The kid looked worse under the florescent lights. Her skin was tinged gray where it wasn't bruised and there were deep purple bags under her eyes. Two locks of pale white hair hung limply around her face, a stark contrast to all of that brown.

“How old are you, kid?”

She looked up at him then, fiddling with her gloves. “None of yer business.” He hadn't noticed her thick Southern drawl before; she'd barely spoken over a whisper the entire ride.

Logan raised an eyebrow. “Ain't my business, huh?”

He was about to point out that he was haulin' her ass across the great white North, so the least she could do was answer a few of his questions when a shadow fell across the chipped yellow Formica tabletop. Logan's eyes flicked up and his muscles tensed; a tall, beefy cop loomed over their table with his mouth set in a deep scowl.

“Marie D'Ancanto?”

The girl's eyes widened and Logan could smell the fear rolling off of her in thick waves. Her heart was pounding like a steel drum in her chest and her fingers clenched the table top so tightly that bone shone through.

“Marie D'Ancanto,” the cop repeated. He flashed his badge at Logan once and turned his attention back to the kid. “You're wanted for the murder of Thomas P. Edmonton.”
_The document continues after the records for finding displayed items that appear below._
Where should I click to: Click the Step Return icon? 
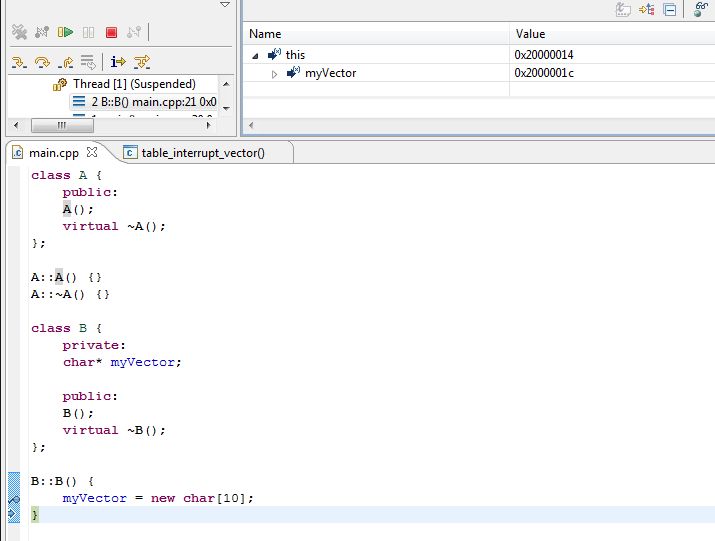pyautogui.click(x=66, y=62)
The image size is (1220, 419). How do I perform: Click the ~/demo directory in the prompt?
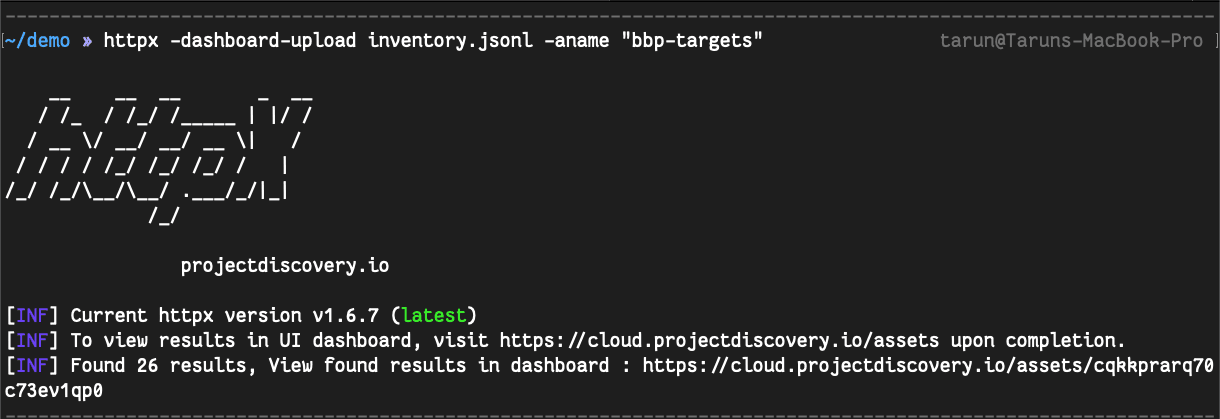click(x=42, y=41)
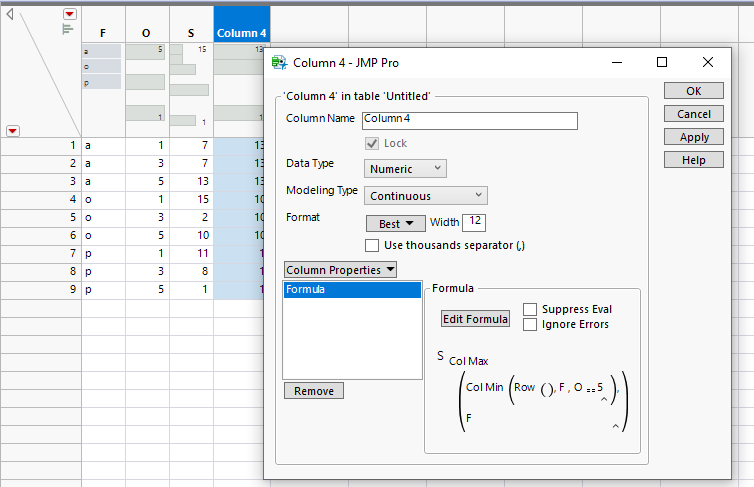This screenshot has width=754, height=487.
Task: Minimize the Column 4 dialog window
Action: click(615, 62)
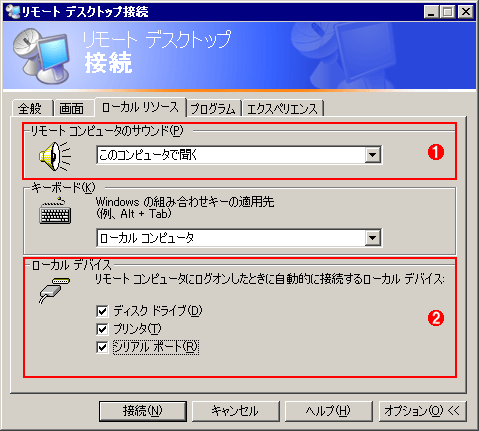Image resolution: width=479 pixels, height=431 pixels.
Task: Click the ローカル コンピュータ combo box field
Action: click(x=239, y=238)
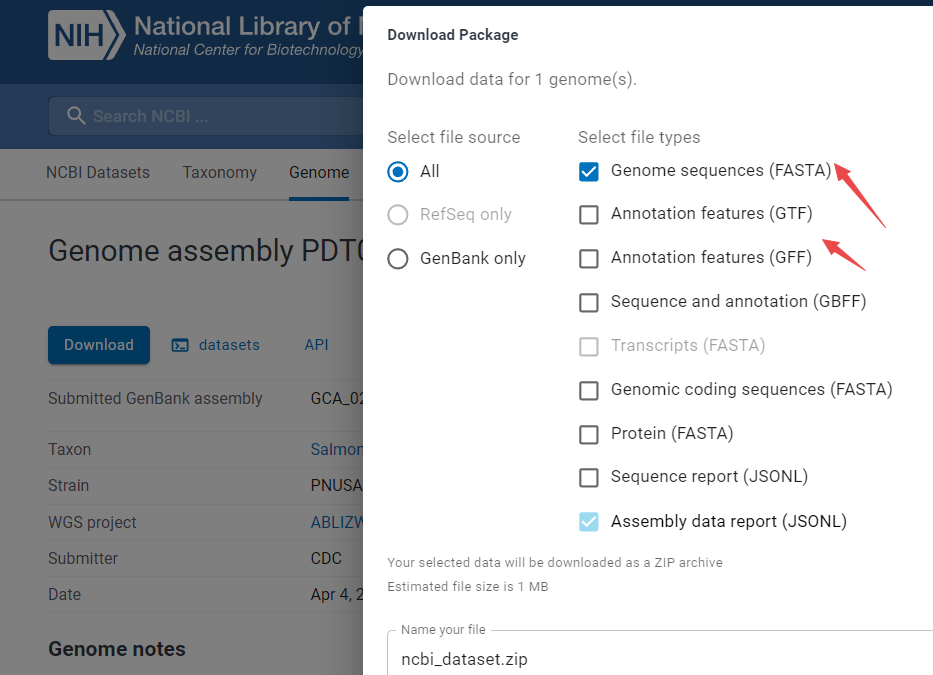Image resolution: width=933 pixels, height=675 pixels.
Task: Open the NCBI Datasets tab
Action: click(98, 173)
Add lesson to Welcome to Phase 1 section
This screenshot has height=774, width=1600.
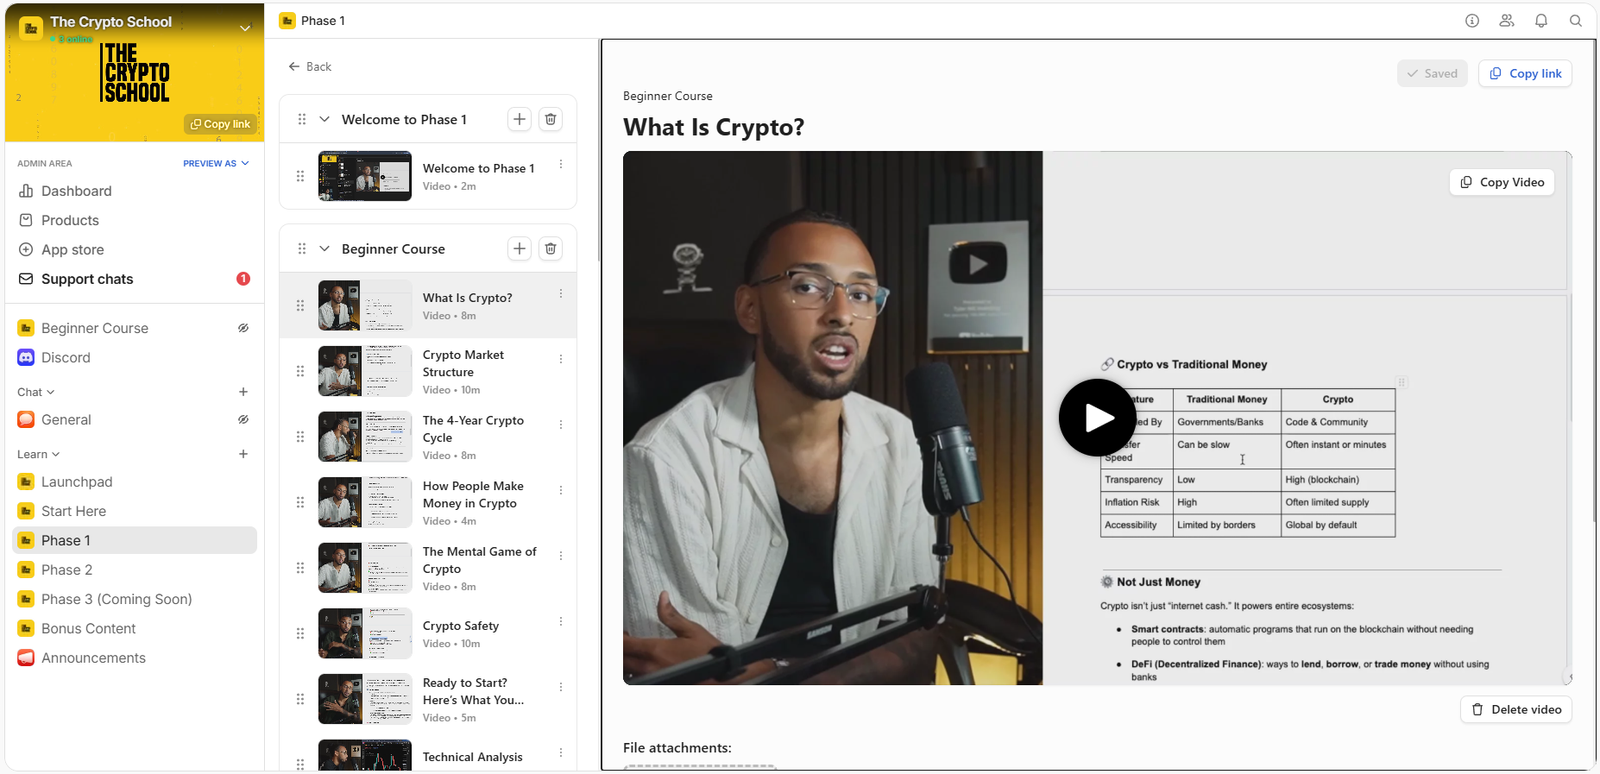[519, 120]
The man wrapped one thick hand around Marie's upper arm, tugging her to her feet and securing her wrists behind her. Her terrified eyes flashed towards Logan and he felt something uncomfortable twist in his stomach. He had not signed on for this, he thought as he watched the girl being dragged out of the diner. She was still looking at him and it was making his skin itch. He hadn't wanted this. All he'd wanted was a warm place to sleep, something to eat and a cage to fight in. He hadn't asked for scared little girls hiding in the back of his truck w ho needed saving. So why did he feel so guilty, watching her being tucked into the back of a police car.

The diner's patrons were twisted around in their seats, staring at him and the empty booth where Marie had been sitting only a few minutes earlier.

“I'm gonna take that to go,” he muttered.